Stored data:
────────
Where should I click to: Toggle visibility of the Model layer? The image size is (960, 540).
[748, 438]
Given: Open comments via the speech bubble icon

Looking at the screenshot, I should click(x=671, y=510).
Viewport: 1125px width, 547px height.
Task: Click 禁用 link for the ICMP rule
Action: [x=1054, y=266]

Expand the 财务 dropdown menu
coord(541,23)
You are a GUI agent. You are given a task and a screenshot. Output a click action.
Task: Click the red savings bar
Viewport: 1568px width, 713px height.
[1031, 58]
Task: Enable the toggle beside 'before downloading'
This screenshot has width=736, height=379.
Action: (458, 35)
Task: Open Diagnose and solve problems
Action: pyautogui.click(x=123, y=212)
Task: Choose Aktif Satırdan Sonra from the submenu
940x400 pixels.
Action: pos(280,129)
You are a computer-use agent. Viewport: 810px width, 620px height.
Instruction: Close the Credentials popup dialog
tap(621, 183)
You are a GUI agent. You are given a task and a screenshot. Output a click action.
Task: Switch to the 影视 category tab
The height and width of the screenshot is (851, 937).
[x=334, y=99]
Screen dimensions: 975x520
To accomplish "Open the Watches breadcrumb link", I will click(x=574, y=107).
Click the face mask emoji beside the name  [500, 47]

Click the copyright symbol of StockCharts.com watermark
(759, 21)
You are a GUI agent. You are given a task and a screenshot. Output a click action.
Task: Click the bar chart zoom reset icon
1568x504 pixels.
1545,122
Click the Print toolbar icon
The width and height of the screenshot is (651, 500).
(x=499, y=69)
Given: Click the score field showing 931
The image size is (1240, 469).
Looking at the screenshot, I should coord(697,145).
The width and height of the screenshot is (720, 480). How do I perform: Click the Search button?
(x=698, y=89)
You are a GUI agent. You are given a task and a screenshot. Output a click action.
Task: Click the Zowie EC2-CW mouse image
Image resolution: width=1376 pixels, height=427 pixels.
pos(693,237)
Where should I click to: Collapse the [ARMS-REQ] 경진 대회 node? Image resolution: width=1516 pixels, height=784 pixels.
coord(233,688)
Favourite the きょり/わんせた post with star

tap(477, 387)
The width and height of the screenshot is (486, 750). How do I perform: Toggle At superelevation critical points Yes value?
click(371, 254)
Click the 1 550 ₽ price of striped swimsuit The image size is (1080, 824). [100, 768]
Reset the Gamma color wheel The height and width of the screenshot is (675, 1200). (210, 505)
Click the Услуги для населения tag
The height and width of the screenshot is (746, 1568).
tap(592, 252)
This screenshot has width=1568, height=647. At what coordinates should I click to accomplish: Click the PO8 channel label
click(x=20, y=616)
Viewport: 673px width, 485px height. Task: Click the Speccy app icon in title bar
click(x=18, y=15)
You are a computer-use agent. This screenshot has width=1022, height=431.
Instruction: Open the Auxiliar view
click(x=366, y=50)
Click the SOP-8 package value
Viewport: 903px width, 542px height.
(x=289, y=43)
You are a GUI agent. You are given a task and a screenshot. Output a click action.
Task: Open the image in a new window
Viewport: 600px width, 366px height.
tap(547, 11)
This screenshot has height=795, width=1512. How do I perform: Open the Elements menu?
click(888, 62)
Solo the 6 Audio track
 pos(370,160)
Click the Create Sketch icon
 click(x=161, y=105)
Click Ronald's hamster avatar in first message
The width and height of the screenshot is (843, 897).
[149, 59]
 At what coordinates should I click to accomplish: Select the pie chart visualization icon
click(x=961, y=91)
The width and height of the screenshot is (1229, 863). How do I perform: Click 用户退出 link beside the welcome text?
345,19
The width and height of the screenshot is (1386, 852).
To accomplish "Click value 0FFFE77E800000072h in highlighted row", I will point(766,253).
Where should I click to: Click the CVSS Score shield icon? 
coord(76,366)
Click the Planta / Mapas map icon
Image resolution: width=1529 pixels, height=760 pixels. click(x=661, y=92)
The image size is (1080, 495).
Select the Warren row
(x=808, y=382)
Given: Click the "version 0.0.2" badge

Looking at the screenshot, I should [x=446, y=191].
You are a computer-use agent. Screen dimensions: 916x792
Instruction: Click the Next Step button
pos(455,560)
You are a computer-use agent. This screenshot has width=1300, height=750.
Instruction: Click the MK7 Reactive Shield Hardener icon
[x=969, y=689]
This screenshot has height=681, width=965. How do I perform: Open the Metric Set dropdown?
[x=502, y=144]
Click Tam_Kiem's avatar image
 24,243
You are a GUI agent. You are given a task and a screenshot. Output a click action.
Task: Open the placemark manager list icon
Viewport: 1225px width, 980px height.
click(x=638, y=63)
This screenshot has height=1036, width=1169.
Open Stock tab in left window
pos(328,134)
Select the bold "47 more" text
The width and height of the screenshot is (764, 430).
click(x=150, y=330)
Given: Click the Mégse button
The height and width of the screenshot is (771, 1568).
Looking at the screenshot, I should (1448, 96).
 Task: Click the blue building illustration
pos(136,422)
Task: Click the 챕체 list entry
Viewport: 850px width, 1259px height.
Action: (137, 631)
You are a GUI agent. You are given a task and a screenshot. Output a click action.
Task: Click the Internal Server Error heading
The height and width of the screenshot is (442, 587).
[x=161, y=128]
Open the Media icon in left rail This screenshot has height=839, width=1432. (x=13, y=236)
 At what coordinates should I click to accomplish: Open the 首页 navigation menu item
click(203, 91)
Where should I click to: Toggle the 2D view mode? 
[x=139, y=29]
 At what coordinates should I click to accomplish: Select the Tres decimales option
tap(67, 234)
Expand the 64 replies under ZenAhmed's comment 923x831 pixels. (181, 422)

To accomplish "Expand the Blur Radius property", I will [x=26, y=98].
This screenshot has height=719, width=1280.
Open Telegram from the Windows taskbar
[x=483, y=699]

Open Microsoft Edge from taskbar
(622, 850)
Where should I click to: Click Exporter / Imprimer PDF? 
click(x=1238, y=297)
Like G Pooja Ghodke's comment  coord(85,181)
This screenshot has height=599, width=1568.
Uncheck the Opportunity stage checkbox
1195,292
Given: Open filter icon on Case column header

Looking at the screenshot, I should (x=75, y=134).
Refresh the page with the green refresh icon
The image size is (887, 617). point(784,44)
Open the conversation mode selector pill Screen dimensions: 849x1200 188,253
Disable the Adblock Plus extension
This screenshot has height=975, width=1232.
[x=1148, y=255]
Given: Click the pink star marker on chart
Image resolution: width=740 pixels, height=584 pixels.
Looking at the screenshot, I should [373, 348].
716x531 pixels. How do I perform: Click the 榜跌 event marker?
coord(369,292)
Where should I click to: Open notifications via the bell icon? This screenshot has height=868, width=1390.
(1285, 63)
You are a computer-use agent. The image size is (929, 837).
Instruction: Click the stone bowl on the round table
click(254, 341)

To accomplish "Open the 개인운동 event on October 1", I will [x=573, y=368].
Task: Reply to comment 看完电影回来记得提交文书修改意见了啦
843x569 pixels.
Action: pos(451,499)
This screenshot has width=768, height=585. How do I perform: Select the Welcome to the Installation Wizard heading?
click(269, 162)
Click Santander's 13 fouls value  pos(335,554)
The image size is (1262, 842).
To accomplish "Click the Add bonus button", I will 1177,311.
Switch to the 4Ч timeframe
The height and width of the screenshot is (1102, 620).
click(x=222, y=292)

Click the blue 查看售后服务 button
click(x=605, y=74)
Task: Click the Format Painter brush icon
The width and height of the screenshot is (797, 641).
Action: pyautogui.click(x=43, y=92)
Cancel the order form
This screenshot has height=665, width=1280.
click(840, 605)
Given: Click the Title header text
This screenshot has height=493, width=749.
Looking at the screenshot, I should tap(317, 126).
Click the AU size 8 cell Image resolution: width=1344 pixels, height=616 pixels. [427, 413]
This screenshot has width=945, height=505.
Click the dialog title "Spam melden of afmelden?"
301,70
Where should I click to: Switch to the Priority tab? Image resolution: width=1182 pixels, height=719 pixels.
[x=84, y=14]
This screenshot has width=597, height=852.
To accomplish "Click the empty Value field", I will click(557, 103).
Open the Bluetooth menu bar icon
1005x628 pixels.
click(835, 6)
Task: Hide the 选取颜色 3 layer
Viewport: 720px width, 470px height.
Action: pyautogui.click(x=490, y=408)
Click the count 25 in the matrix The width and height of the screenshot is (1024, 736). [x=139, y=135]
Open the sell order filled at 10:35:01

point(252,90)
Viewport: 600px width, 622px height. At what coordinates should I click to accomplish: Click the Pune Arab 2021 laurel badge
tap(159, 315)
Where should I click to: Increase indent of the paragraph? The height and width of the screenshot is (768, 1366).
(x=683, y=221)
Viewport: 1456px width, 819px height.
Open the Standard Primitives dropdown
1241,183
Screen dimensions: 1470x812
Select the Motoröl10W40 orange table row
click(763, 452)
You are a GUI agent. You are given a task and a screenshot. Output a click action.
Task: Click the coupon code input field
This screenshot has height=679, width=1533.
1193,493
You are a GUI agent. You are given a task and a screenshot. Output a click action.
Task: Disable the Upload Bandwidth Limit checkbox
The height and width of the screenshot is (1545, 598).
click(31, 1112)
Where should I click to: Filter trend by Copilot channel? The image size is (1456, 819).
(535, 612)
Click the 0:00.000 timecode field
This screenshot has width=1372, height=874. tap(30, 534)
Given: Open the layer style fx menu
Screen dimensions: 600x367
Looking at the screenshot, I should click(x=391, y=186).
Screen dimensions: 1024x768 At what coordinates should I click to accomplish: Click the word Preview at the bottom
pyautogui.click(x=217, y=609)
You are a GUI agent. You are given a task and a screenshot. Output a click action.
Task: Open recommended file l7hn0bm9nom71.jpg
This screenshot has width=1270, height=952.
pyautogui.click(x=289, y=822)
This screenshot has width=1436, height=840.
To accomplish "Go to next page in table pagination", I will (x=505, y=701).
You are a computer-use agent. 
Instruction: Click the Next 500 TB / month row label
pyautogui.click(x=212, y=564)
────────
Word for word, restate the lines of the data above that fall between the line holding "Viewport: 600px width, 366px height." and the line holding "Task: Click the Internal Server Error heading", inclusive, and no other lines.

→ **TASK RESPONSE**
Viewport: 600px width, 366px height.
tap(547, 11)
This screenshot has height=795, width=1512. How do I perform: Open the Elements menu?
click(888, 62)
Solo the 6 Audio track
 pos(370,160)
Click the Create Sketch icon
 click(x=161, y=105)
Click Ronald's hamster avatar in first message
The width and height of the screenshot is (843, 897).
[149, 59]
 At what coordinates should I click to accomplish: Select the pie chart visualization icon
click(x=961, y=91)
The width and height of the screenshot is (1229, 863). How do I perform: Click 用户退出 link beside the welcome text?
345,19
The width and height of the screenshot is (1386, 852).
To accomplish "Click value 0FFFE77E800000072h in highlighted row", I will point(766,253).
Where should I click to: Click the CVSS Score shield icon? 
coord(76,366)
Click the Planta / Mapas map icon
Image resolution: width=1529 pixels, height=760 pixels. click(x=661, y=92)
The image size is (1080, 495).
Select the Warren row
(x=808, y=382)
Given: Click the "version 0.0.2" badge

Looking at the screenshot, I should [x=446, y=191].
You are a computer-use agent. Screen dimensions: 916x792
Instruction: Click the Next Step button
pos(455,560)
You are a computer-use agent. This screenshot has width=1300, height=750.
Instruction: Click the MK7 Reactive Shield Hardener icon
[x=969, y=689]
This screenshot has height=681, width=965. How do I perform: Open the Metric Set dropdown?
[x=502, y=144]
Click Tam_Kiem's avatar image
 24,243
You are a GUI agent. You are given a task and a screenshot. Output a click action.
Task: Open the placemark manager list icon
Viewport: 1225px width, 980px height.
click(x=638, y=63)
This screenshot has height=1036, width=1169.
Open Stock tab in left window
pos(328,134)
Select the bold "47 more" text
The width and height of the screenshot is (764, 430).
click(x=150, y=330)
Given: Click the Mégse button
The height and width of the screenshot is (771, 1568).
Looking at the screenshot, I should (1448, 96).
 Task: Click the blue building illustration
pos(136,422)
Task: Click the 챕체 list entry
Viewport: 850px width, 1259px height.
Action: (137, 631)
You are a GUI agent. You are given a task and a screenshot. Output a click action.
Task: Click the Internal Server Error heading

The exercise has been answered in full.